── INPUT ──

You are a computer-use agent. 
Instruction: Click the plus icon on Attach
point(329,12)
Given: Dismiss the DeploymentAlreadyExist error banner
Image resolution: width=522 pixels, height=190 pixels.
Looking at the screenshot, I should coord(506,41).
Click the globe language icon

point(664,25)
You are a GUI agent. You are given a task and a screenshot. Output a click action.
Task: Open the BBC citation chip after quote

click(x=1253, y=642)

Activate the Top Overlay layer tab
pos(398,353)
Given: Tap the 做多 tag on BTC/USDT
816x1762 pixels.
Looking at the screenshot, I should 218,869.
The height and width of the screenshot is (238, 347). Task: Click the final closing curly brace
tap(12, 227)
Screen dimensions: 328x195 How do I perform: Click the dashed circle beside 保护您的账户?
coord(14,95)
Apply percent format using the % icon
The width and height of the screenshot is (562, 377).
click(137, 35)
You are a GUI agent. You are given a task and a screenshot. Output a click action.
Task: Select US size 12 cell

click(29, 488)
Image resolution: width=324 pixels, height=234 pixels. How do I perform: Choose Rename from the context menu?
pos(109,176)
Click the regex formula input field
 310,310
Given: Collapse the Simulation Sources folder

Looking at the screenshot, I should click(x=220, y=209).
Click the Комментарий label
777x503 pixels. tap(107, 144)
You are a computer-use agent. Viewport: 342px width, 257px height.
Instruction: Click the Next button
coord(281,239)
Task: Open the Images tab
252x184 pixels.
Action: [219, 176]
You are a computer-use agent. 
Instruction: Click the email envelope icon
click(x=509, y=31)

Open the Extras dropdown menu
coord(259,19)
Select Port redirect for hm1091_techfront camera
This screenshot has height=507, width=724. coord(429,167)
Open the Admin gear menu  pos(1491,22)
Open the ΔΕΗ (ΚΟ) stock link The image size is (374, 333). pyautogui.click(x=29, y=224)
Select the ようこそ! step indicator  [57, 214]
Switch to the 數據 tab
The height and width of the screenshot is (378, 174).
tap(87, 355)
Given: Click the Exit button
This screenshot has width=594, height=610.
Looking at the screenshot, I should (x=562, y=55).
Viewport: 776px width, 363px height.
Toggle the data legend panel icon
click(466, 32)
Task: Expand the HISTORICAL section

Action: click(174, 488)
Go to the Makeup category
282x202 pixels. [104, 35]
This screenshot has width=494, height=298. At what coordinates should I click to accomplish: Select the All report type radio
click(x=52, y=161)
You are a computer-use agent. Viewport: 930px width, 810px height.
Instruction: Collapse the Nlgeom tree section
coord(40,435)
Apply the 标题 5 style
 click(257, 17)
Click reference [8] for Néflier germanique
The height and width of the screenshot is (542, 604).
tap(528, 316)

───

> **REQUIRED TASK**: Return every line of the listing above without any change, from the first line to the last.

> **RESPONSE TO THE EXERCISE**:
You are a computer-use agent. 
Instruction: Click the plus icon on Attach
point(329,12)
Given: Dismiss the DeploymentAlreadyExist error banner
Image resolution: width=522 pixels, height=190 pixels.
Looking at the screenshot, I should coord(506,41).
Click the globe language icon

point(664,25)
You are a GUI agent. You are given a task and a screenshot. Output a click action.
Task: Open the BBC citation chip after quote

click(x=1253, y=642)

Activate the Top Overlay layer tab
pos(398,353)
Given: Tap the 做多 tag on BTC/USDT
816x1762 pixels.
Looking at the screenshot, I should 218,869.
The height and width of the screenshot is (238, 347). Task: Click the final closing curly brace
tap(12, 227)
Screen dimensions: 328x195 How do I perform: Click the dashed circle beside 保护您的账户?
coord(14,95)
Apply percent format using the % icon
The width and height of the screenshot is (562, 377).
click(137, 35)
You are a GUI agent. You are given a task and a screenshot. Output a click action.
Task: Select US size 12 cell

click(29, 488)
Image resolution: width=324 pixels, height=234 pixels. How do I perform: Choose Rename from the context menu?
pos(109,176)
Click the regex formula input field
 310,310
Given: Collapse the Simulation Sources folder

Looking at the screenshot, I should click(x=220, y=209).
Click the Комментарий label
777x503 pixels. tap(107, 144)
You are a computer-use agent. Viewport: 342px width, 257px height.
Instruction: Click the Next button
coord(281,239)
Task: Open the Images tab
252x184 pixels.
Action: [219, 176]
You are a computer-use agent. 
Instruction: Click the email envelope icon
click(x=509, y=31)

Open the Extras dropdown menu
coord(259,19)
Select Port redirect for hm1091_techfront camera
This screenshot has height=507, width=724. coord(429,167)
Open the Admin gear menu  pos(1491,22)
Open the ΔΕΗ (ΚΟ) stock link The image size is (374, 333). pyautogui.click(x=29, y=224)
Select the ようこそ! step indicator  [57, 214]
Switch to the 數據 tab
The height and width of the screenshot is (378, 174).
tap(87, 355)
Given: Click the Exit button
This screenshot has width=594, height=610.
Looking at the screenshot, I should (x=562, y=55).
Viewport: 776px width, 363px height.
Toggle the data legend panel icon
click(466, 32)
Task: Expand the HISTORICAL section

Action: click(174, 488)
Go to the Makeup category
282x202 pixels. [104, 35]
This screenshot has width=494, height=298. At what coordinates should I click to accomplish: Select the All report type radio
click(x=52, y=161)
You are a computer-use agent. Viewport: 930px width, 810px height.
Instruction: Collapse the Nlgeom tree section
coord(40,435)
Apply the 标题 5 style
 click(257, 17)
Click reference [8] for Néflier germanique
The height and width of the screenshot is (542, 604).
tap(528, 316)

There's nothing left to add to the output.